It is time for the Cross River State government to cash in on its unique location as the gateway to east and central Africa

Ayo Akinfe

[1] Cally Air , the state-own airline should be boosted into Nigeria's main domestic operator

[2] Cally Air's headquarters should be in Calabar, designated as the country's avviation hub but it will also have an office in Obudu, where there will be a landing strip specifically built to cater for tourists and visitors to the Obudu Cattle Ranch

[3] In the first year of Cally's Air's operation, planes should fly to and from Calabar to Abuja, Lagos and Kano. There should be one flight a day to each destination. There should also be one daily flight to and from Obodu to Lagos and Abuja for tourists

[4] Given the unique location of Calabar and the way it serves as Nigeria's link to Central and East Africa, the plan should be to make it a regional hub by 2023. By January 1 2023, we want to have daily flights to destinations including Yaoundé, Libreville, Luanda, Kinshasa, Brazzaville, Malabo, Sao Tome and N'djamena

[5] More importantly, however, if we want to build Calabar into a genuinely regional hub like say Cairo, Addis Ababa or Johannesburg, we need to make the airport a maintenance, repair and overhaul (MRO) depot. There is not one MRO depot in Nigeria today, which is why when foreign aircrafts land, they fly back to their destinations immediately. If we want to attract airlines to Calabar, the airport needs to become an MRO hub, so the airlines can park and maintain their aircraft there

[6] Plans should include runway expansion so the airport can take aircrafts such as the Airbus A380, schedules to other cities.
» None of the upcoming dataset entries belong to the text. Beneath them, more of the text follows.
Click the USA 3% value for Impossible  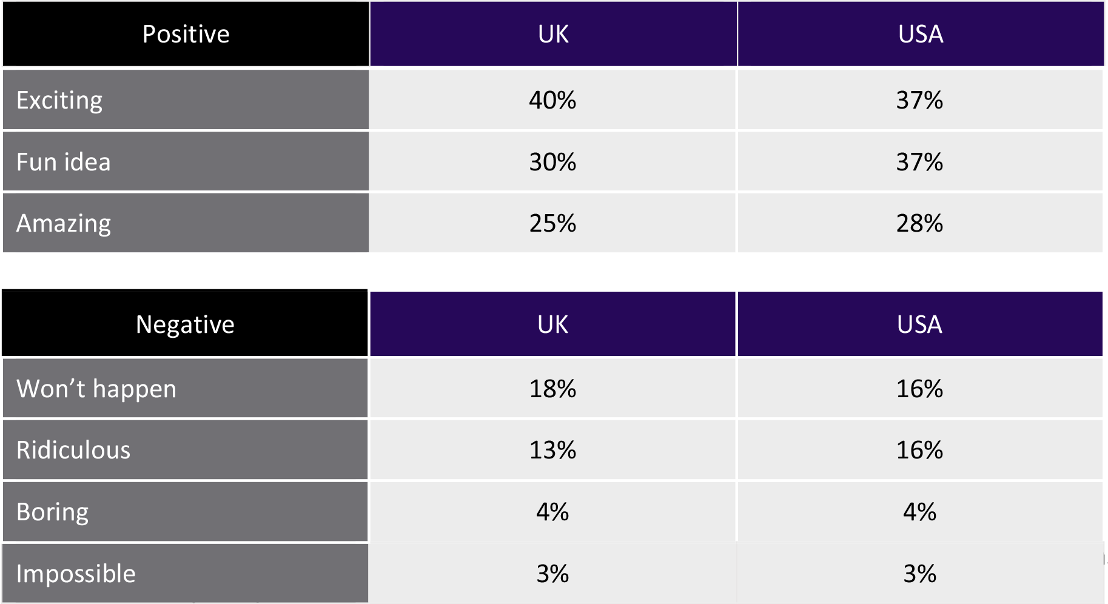pyautogui.click(x=919, y=574)
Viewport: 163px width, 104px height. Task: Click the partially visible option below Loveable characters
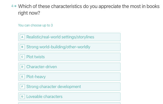[69, 103]
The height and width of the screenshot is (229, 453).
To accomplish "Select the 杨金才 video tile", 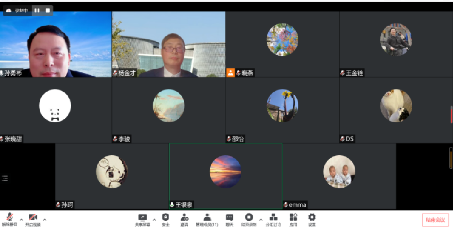I will click(168, 44).
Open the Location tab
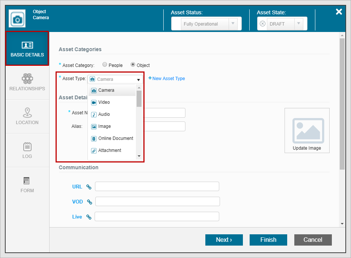Image resolution: width=351 pixels, height=258 pixels. [x=27, y=116]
[7] Also a rail link should be built between Calabar and Obudu and major local hotel construction undertaken

[8] Uyo Airport only generates about N30m ($77,300) a month, which for me makes it unviable. Calabar should be able to generate at least N50m within the first month of operations. Thanks to facilities like the Tinapa Resort and the Obudu Cattle Ranch, this can easily be done

[9] This should at least quadruple once we get an MRO status and multiply by ten-fold once international flights start. The state government should launch a campaign around the slogan - Calabar: The African Bosporus

[10] By 2025, plans should be to make Cally Air's a genuine international airline that flies to Europe, North America and Asia. This may mean merging with other local airlines such as Air Peace, Ibom Air and Overland Airways. However, given that Air Cally will be the biggest and most profitable of all of them, it will be in the driving seat. Over the long term, we have to think of building Cally Air's into a global brand that will rival the likes of Emirates, Virgin Atlantic, BA, Lufthansa, etc.